Not everybody who is autistic struggles with this particular problem, but many of my autistic cohorts think in a very direct way which does not include guessing at less than specific directions, comments, thoughts, etc. Many of us are incapable of guessing from hints.

As a child it was a very painful struggle, and is still at the base of many of my worst memories of social mistakes and misunderstandings.

Direct communication as specific as possible, with plenty of details is the best way to reach my understanding.

Vague, generalized, hinting, innuendo or hidden, veiled suggestions or threats will not be noted or responded to. I just don’t understand them for what they are. I in essence can’t see or hear them as they are meant.

Today I ask for specifics, as a child I was thought of as being challenging, difficult, deliberately being naughty, uncooperative, etc etc etc.

My life growing up was full of questions about why I did not co-operate with the school group, the family unit, with others I was in contact with in almost any and every situation.

I wanted to perform as they desired, but did not understand what was expected of me.
I was often challenged with questions about “what were you thinking” when I did something I got punished, humiliated, mocked or degraded for.
This was an every day thing, sometimes happening multiple times a day. It could have been avoided, in many instances could have been helped and ended successfully.

“Why don’t you straighten up and fly right?”
“Pull yourself together and get on with it!”
“What’s the matter with you?, you better get busy!”

“You always” ( fill in the blanks, screw things up, ruin the fun, feel sorry for yourself, think only of yourself, are so thoughtless, are so selfish, etc)

Same for the “you never” lots of things to criticize and scold me about there, too.

I felt as if I was constantly wrong and bad, and in one sense perhaps I was.

But you will note that all of these comments are non specific… they do not explain exactly what I am doing at the time that engenders anger, frustration, impatience, disgust, hurt feelings, or other emotions.
I was never able to extrapolate from these exasperated comments what behavior was wanted from me, in what ways, and how to perform the expected behaviors.
All I knew was that I was once again being punished as a failure.

Today I can tell you that I needed specific instruction and perhaps explanations. I didn’t need to hear a lot about somebody else’s emotions, I just needed to know how not to anger you.

Tell me: “Stop kicking your brothers chair leg.” instead of “stop that”.

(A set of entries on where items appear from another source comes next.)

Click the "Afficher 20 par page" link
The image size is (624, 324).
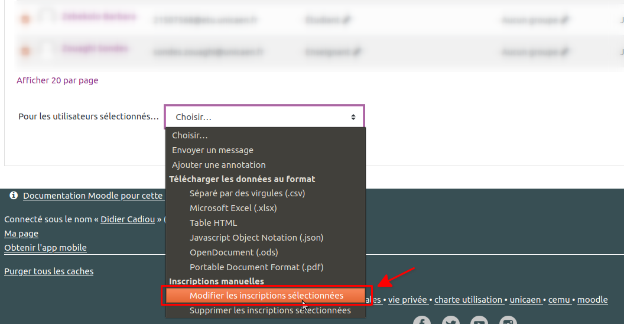[x=57, y=80]
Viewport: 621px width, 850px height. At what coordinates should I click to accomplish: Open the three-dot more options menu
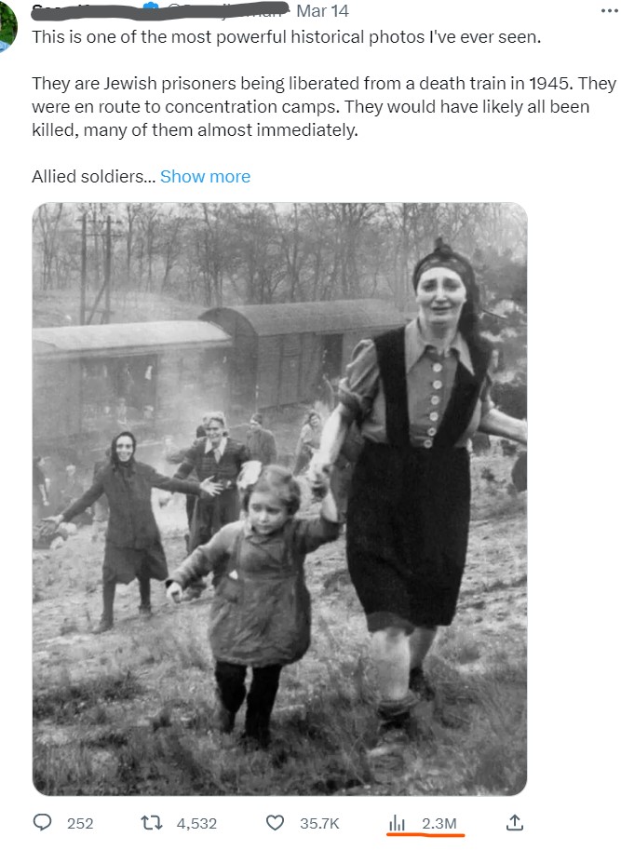609,11
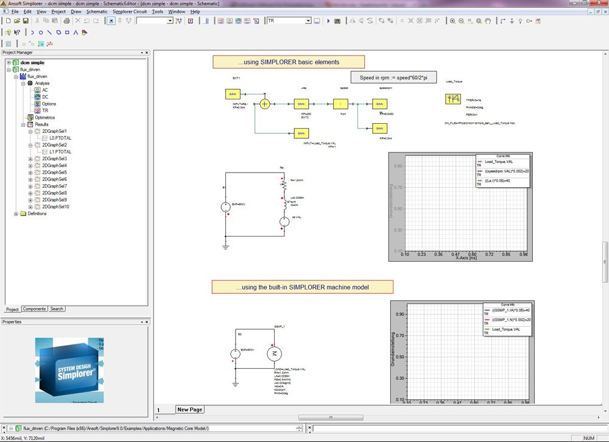Open the TR analysis setup dropdown
Screen dimensions: 609x442
308,21
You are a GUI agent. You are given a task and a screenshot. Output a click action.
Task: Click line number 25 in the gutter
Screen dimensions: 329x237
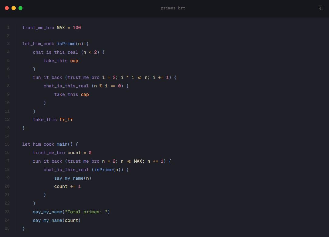tap(7, 228)
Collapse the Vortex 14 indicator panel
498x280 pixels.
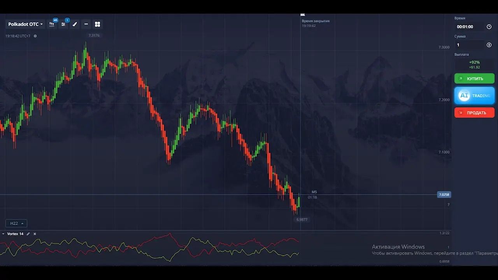[x=4, y=234]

Tell me: “Take the laundry upstairs and put it away”, instead of just handing me a basket of clean clothing.

Tell me to set the table, instead of saying “dinner is almost ready”.

Tell me to empty the waste baskets in every specific place, and to then take the garbage bag to the can or out to the curb, instead of just saying “put out the trash”.

Tell me get ready to go to the store by saying “we are going to the store soon, so change to clean clothes, wash you hands and face and put on your shoes.”

General statements of intent such as “we are leaving in 5 minutes” does not tell me what I need to do to be ready to leave.

To Neurotypical people it seems things ‘should’ be automatically understood from short, non specific comments as above, but I can guarantee you those comments were not understood at the time and remain a puzzle in my mind and painful to my soul as reminders of how stupid I felt and how angry everybody was with me, when I did not understand a thing. If there is an autistic person in your life perhaps you and they may find life easier if specifics are given when requesting co-operation instead of using generalities.